More than 30% of the province's municipalities have passed resolutions opposing the Liberal's plans to sell the transmission utility.
September 29, 2015
by The Canadian Press
TORONTO — Municipal politicians opposed to the Ontario government’s plans to sell Hydro One said the issue is hurting federal Liberals on the campaign trail, and will come back to haunt the provincial party as well.
More than one third of Ontario’s municipalities, 165 so far, have passed resolutions opposing the Liberal’s plans to sell the giant electricity transmission utility, with many complaining they were not consulted.
“This is a government that loves to consult, and I think that’s been one of the biggest criticisms over the years, of consulting municipalities to death,” said Sarnia Mayor Mike Bradley.
“They engage us in consultation on speed limits, clothes lines, on pit bulls, but on the big issue that impacts on our communities economically – and I would make the case eventually socially – they failed to let us have our voice.”

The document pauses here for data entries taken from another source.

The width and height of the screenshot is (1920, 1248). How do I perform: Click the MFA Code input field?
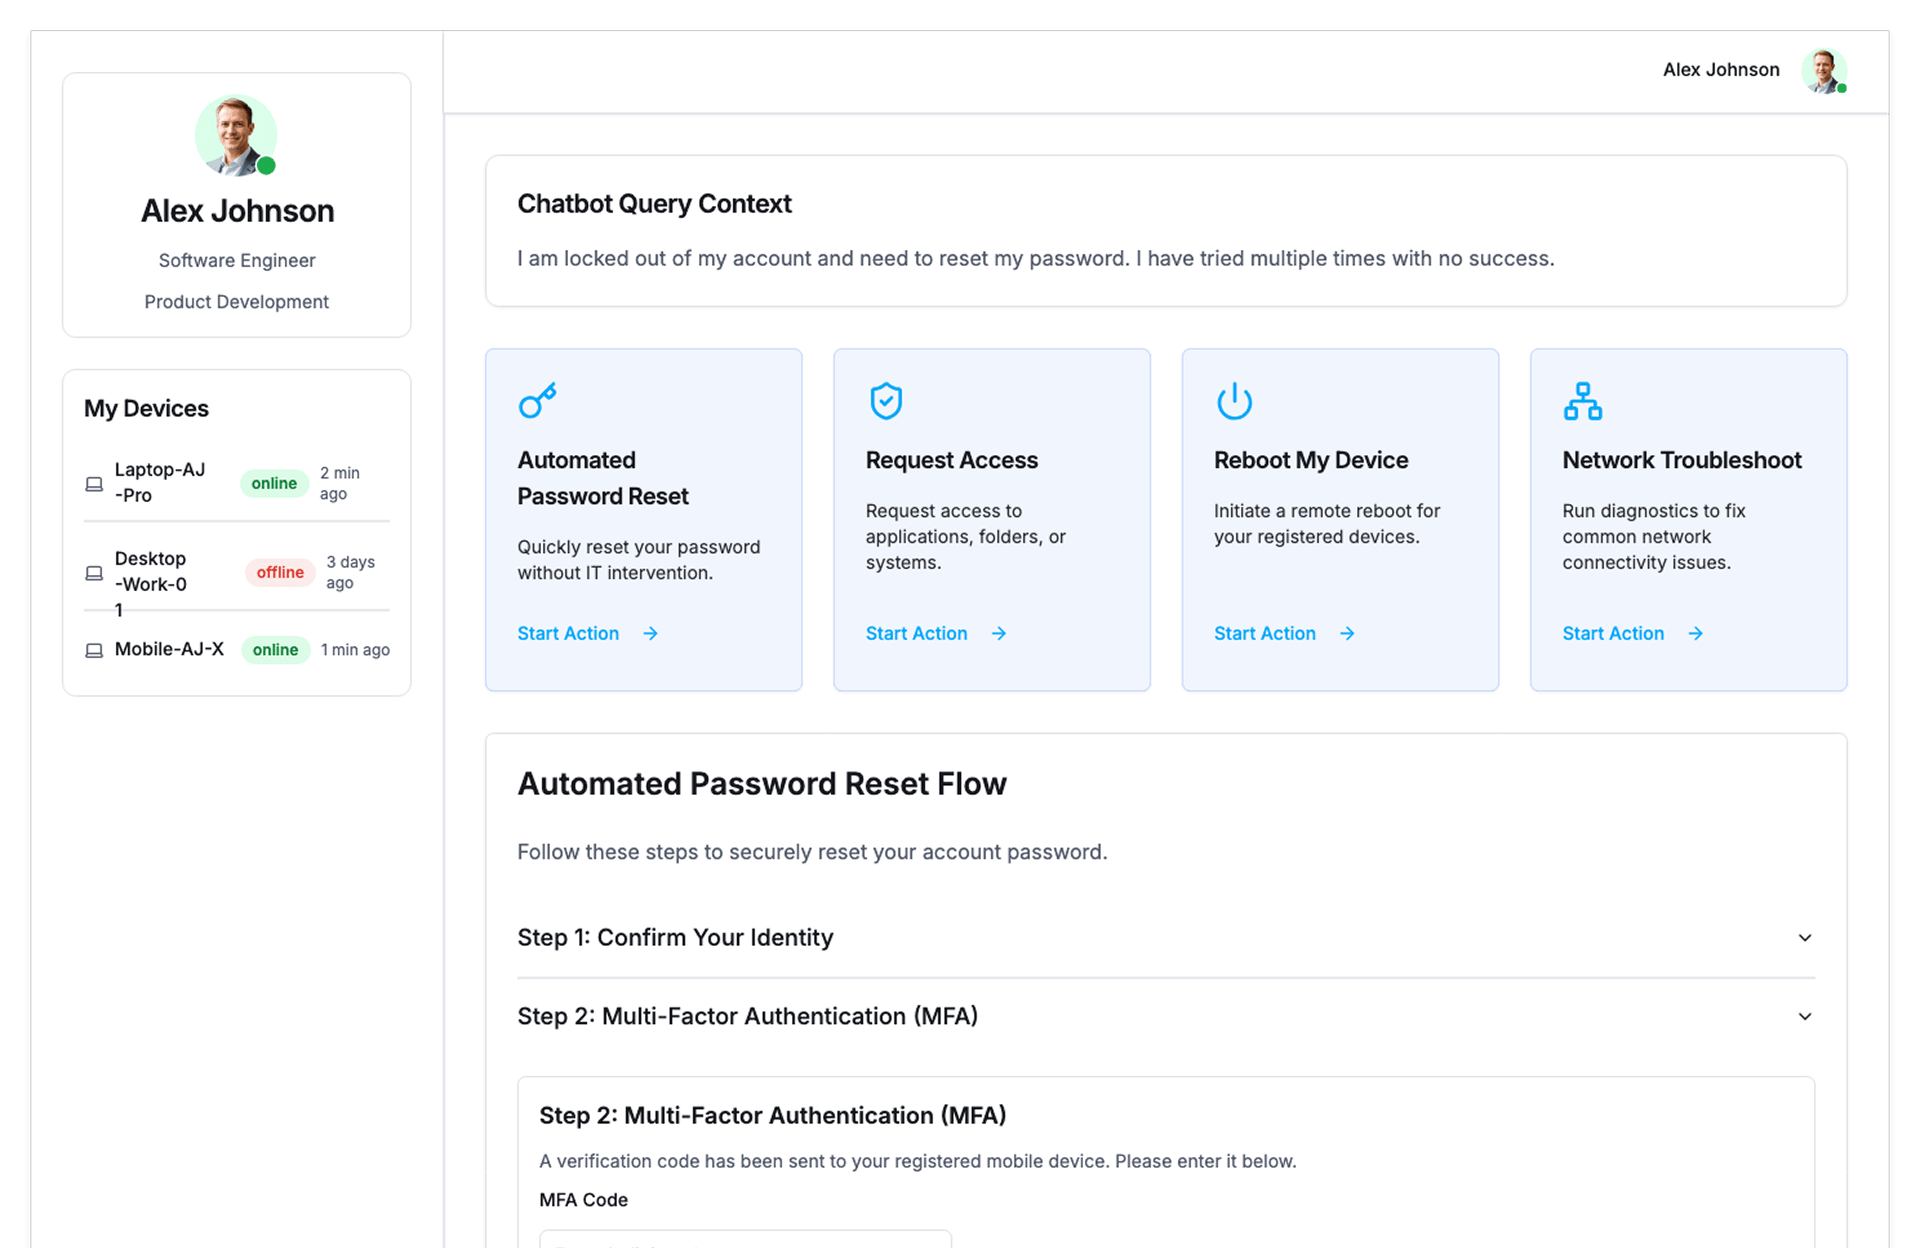tap(745, 1240)
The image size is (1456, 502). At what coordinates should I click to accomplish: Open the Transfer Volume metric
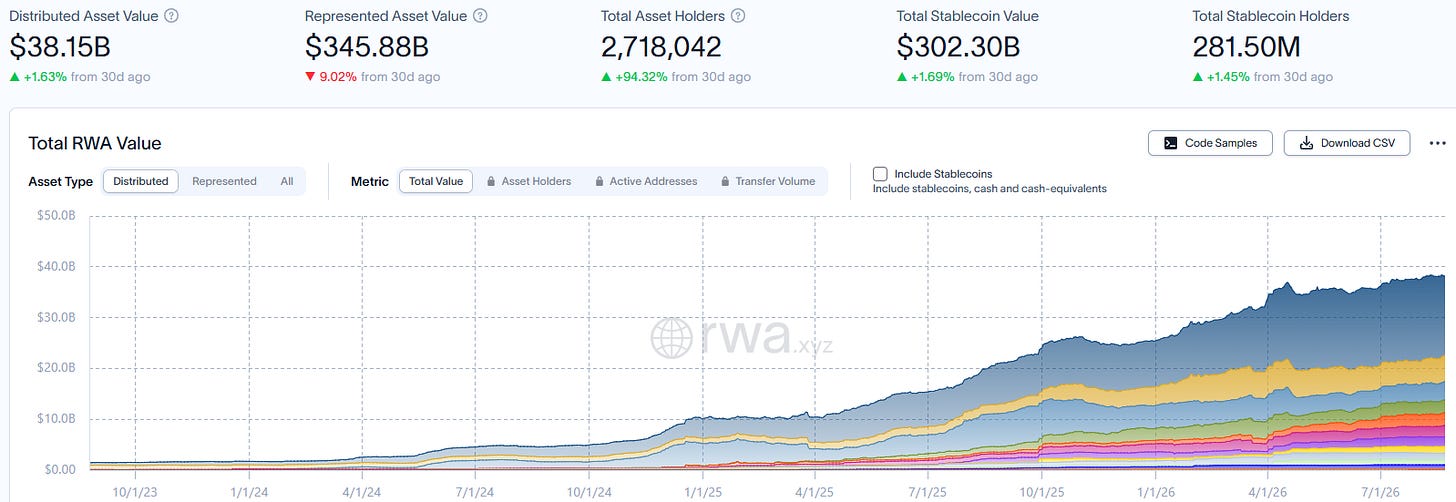tap(767, 181)
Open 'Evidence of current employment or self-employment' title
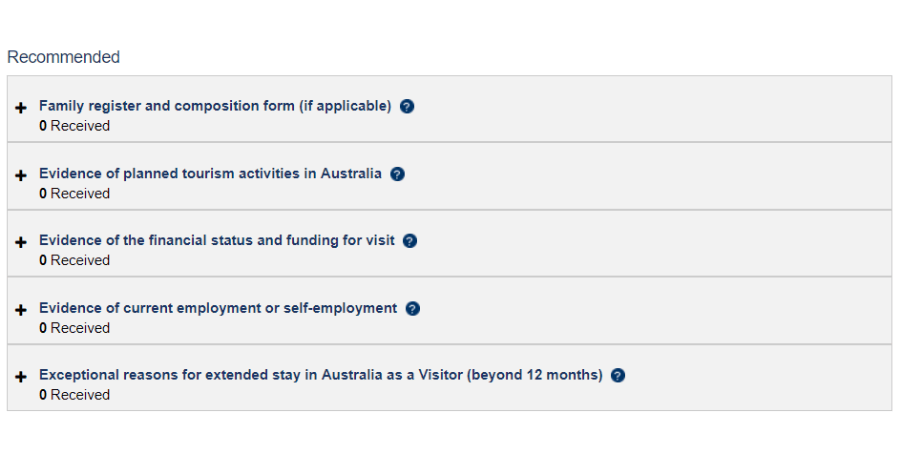This screenshot has width=900, height=450. 218,308
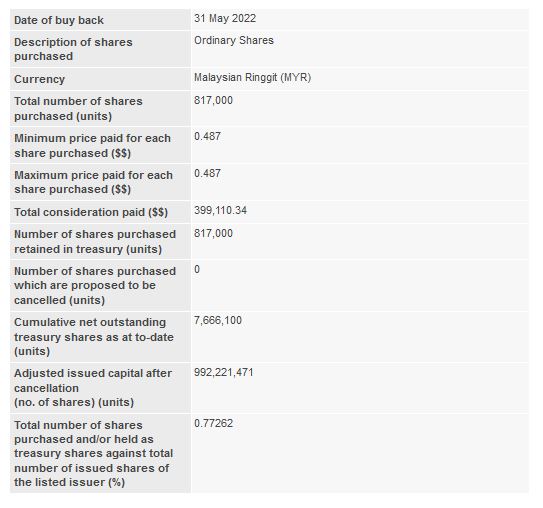Screen dimensions: 543x508
Task: Select the Date of buy back label
Action: (x=59, y=20)
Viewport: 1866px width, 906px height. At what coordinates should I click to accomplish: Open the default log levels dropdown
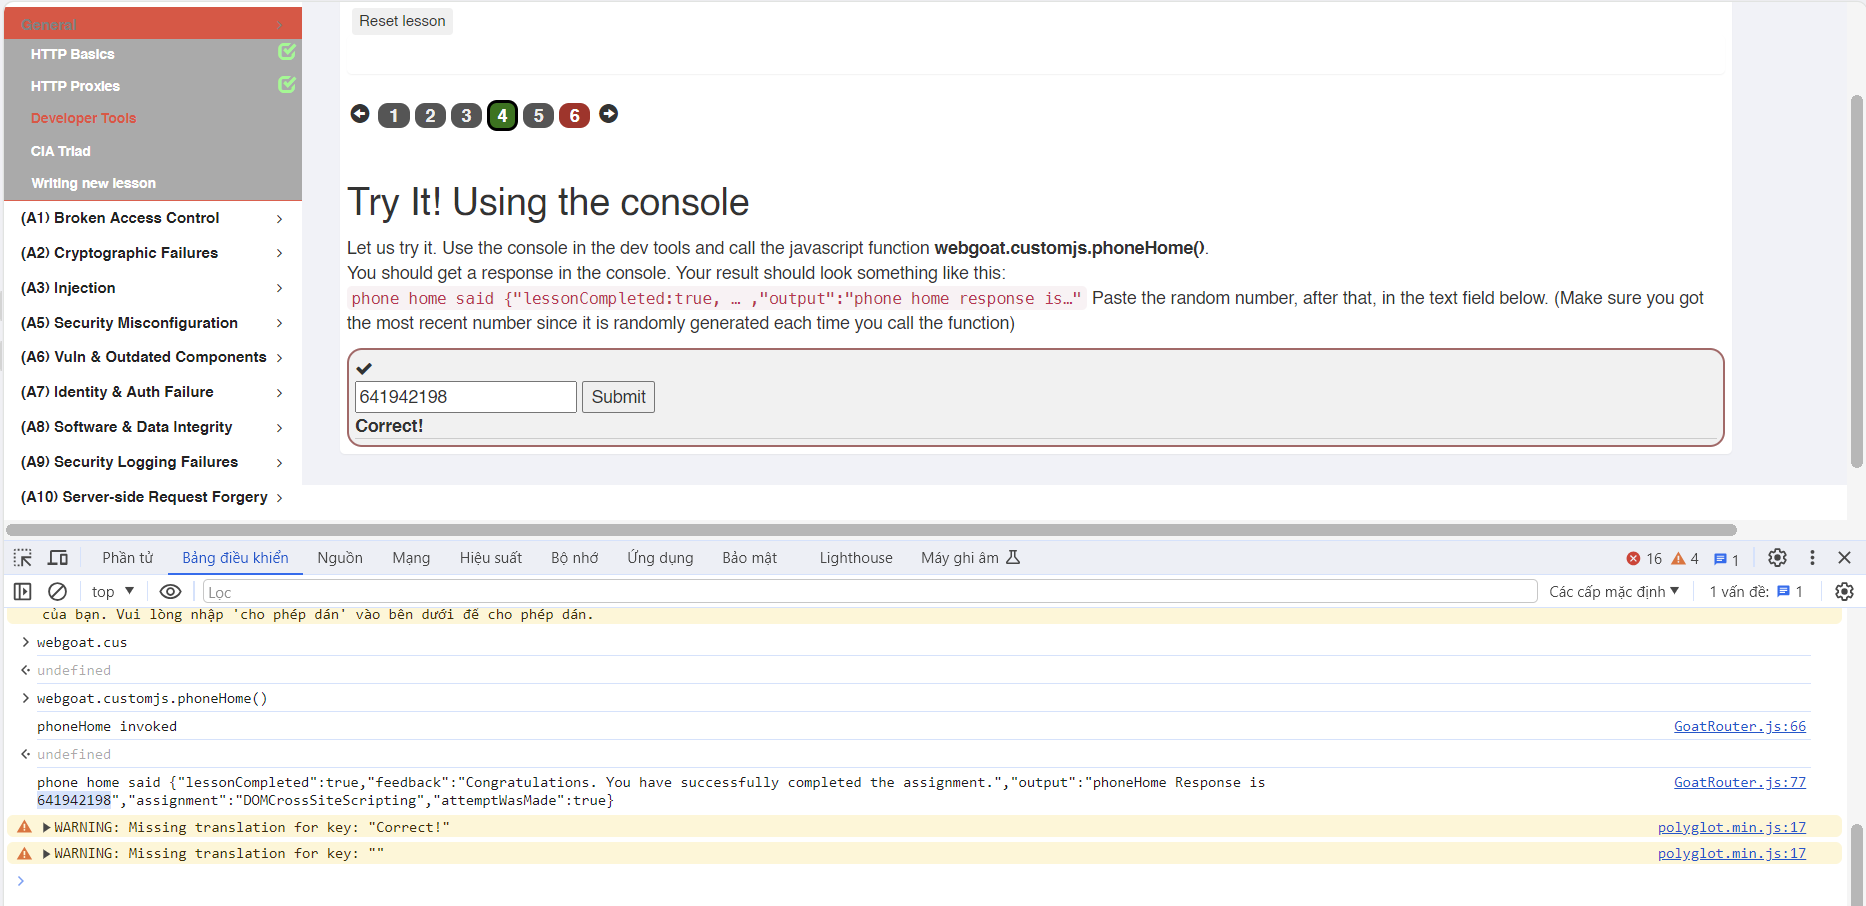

Federal Liberal candidates knocking on doors for the Oct. 19 election are hearing about the planned sale, “and not in a good way,” added Bradley.
“It is a handicap for the Liberal candidates,” he said. “Northern Ontario has made it very clear they don’t support this, and southwestern Ontario doesn’t support this, but we’re not being listened to.”
Voters wonder if Wynne is prepared to act in a unilateral way, would Justin Trudeau act in a similar manner, said Katrina Miller of the Keep Hydro Public coalition.
“She’s moving forward on an ill-fated, precedent-setting, sell-off that seems to be a fire sale, with no desire to listen to what anyone else is saying,” said Miller. “If she’s willing to do that, they question whether or not Justin Trudeau may be headed in the same direction.”
Whitby Councillor Chris Leahey said federal and provincial Liberals will “absolutely” pay a price at the polls for Wynne’s decision to plow ahead with the sale despite surveys showing over 80 per cent of Ontarians oppose the privatization.
The Liberals didn’t tell voters in the 2014 Ontario election that their plans for asset sales meant privatizing Hydro One, despite Wynne’s claim that she has a mandate to sell the utility, added Leahey.
“Selling Hydro One was not part of their election plan, so where is the consultation,” he asked. “People are worried their hydro rates will go up.”
Bradley said voters would have “to be Sherlock Holmes” to have figured out the Liberals were talking about selling Hydro One when their 2014 campaign platform spoke about “optimizing the value of provincial assets.”
Energy Minister Bob Chiarelli insisted the Liberals did campaign on the sale of Hydro One and said details were in last year’s budget, but it was introduced more than a month after the June 2014 election.
“We talked about repurposing our assets without being specific,” admitted Chiarelli. “The budget was very specific.”
The Liberals hope to raise $9 billion from selling 60 per cent of Hydro One, and promise to use $5 billion to pay down hydro debt and the remaining $4 million to help fund public transit and infrastructure projects across the province.
“This is a bad idea and everyone knows it, it seems, except for them,” said Miller.